Overview

You’ve heard math can solve real-world problems, but how? You model real-world systems as equations, which are typically nonlinear. However, you and your computer can only solve linear equations precisely. Moreover, your partner, a computer, operates in a discrete world, while your equations are defined in continuous space and their analytic solutions exist only in very limited cases. So, to answer real-world questions, how do you solve these equations with your computer?

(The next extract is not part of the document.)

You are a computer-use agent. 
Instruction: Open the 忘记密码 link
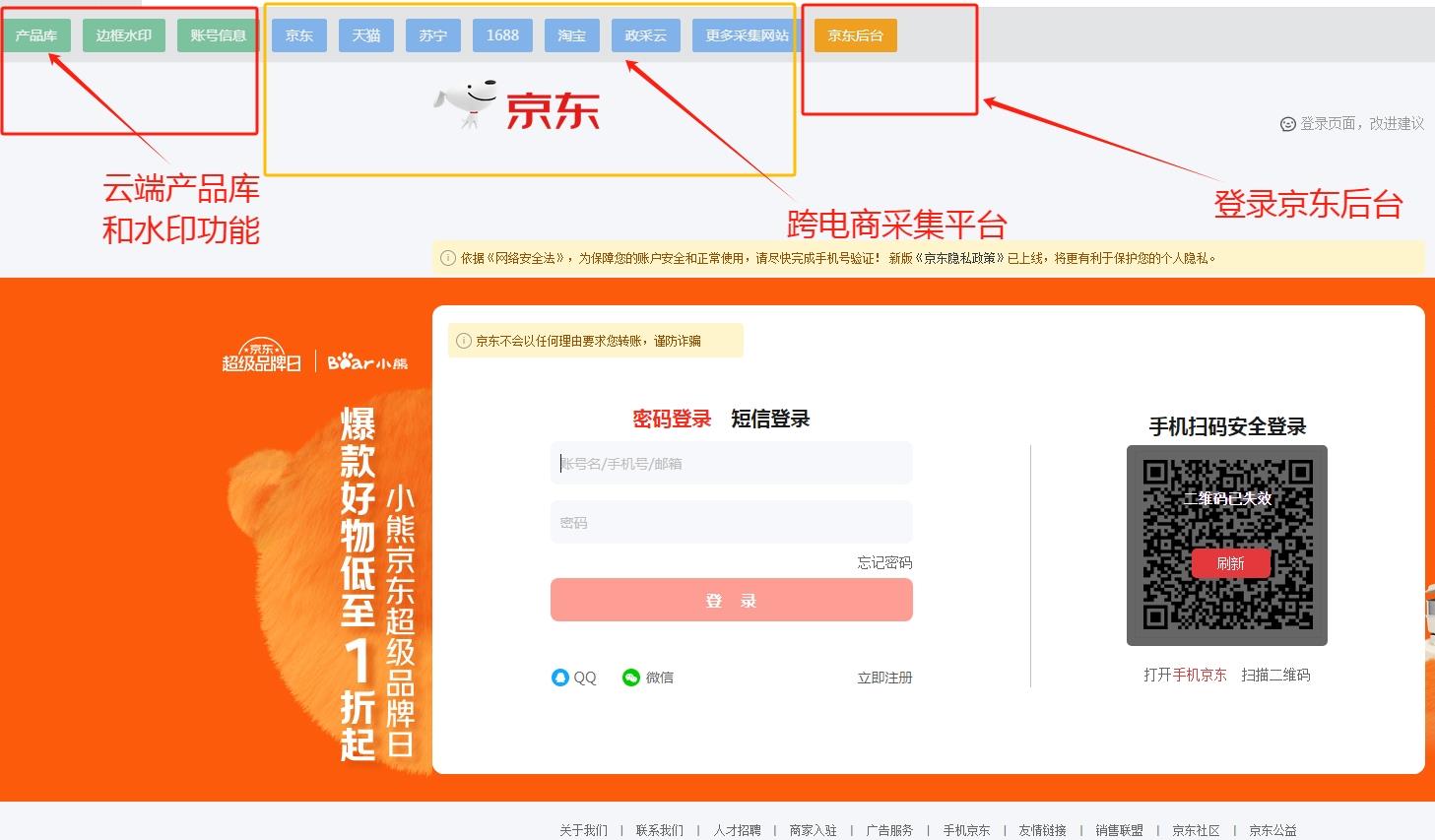pyautogui.click(x=884, y=563)
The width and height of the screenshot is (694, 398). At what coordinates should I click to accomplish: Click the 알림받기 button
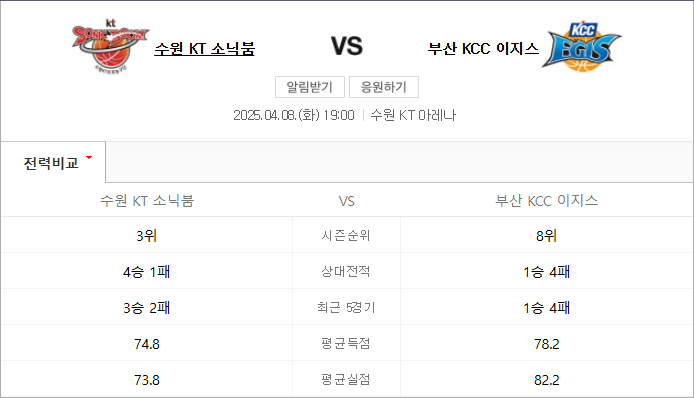tap(310, 87)
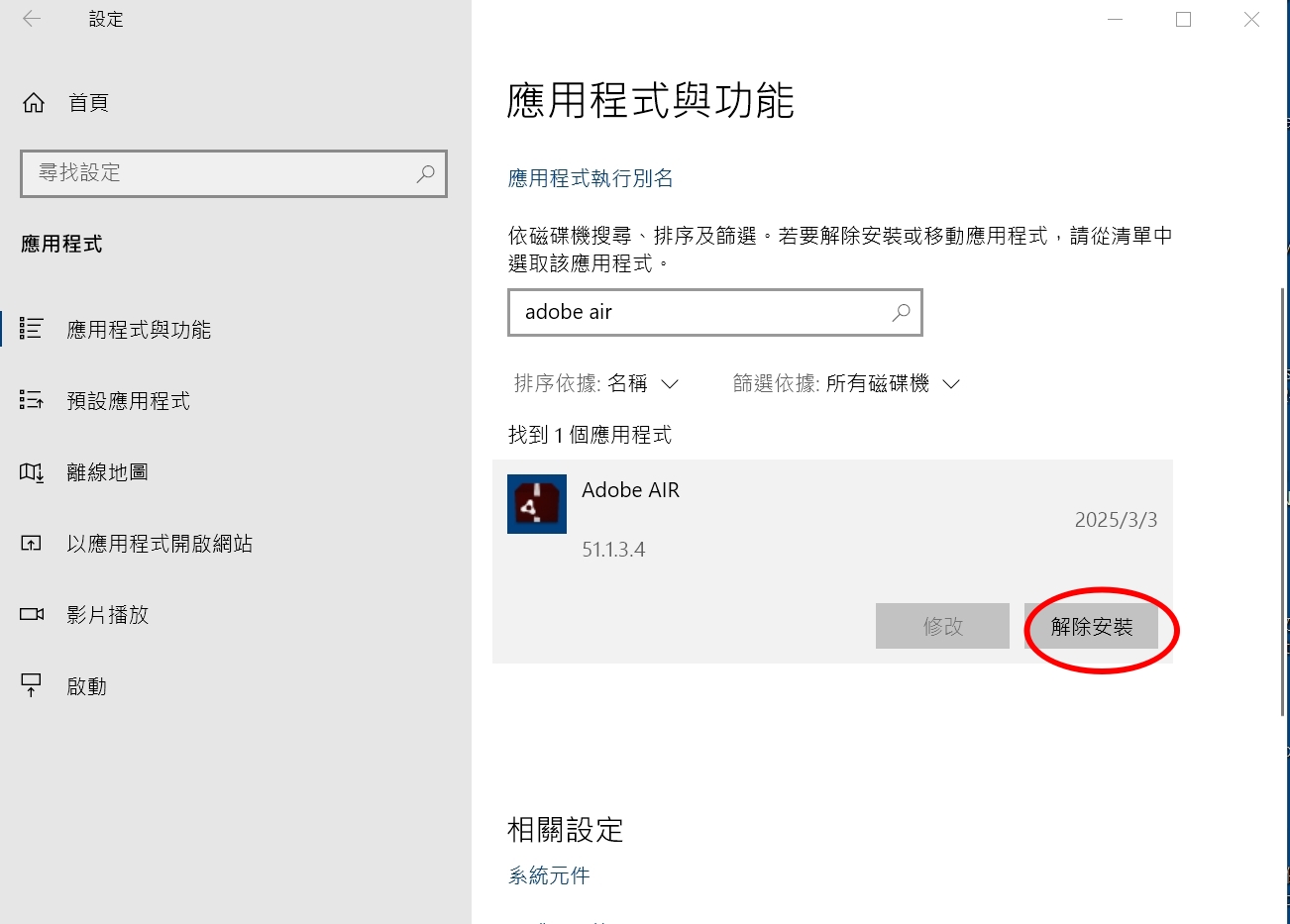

This course bridges this gap by covering how to solve those equations computationally while understanding the mathematical foundations behind these methods. Through classical lectures, homework, exams, and hands-on projects, this course develops holistic skills for computational problem-solving and deepens your mathematical understanding through real-world applications.

Lectures

This course introduces graduate and advanced undergraduate students to the fundamentals needed to study computational methods. This class is intended for a broad spectrum of students in Engineering, Sciences and Mathematics. Topics include:

• Fundamental theorems used in numerical analysis

• Error analysis

• Root-finding methods for nonlinear equations

• Interpolation

• Approximation

• Numerical integration and differential equations

Group Project

Beyond classroom topics, students will tackle real-world problems with their group members by implementing the computational methods or extend their theoretical knowledge. Groups are expected to present their results in the final "minisymposium."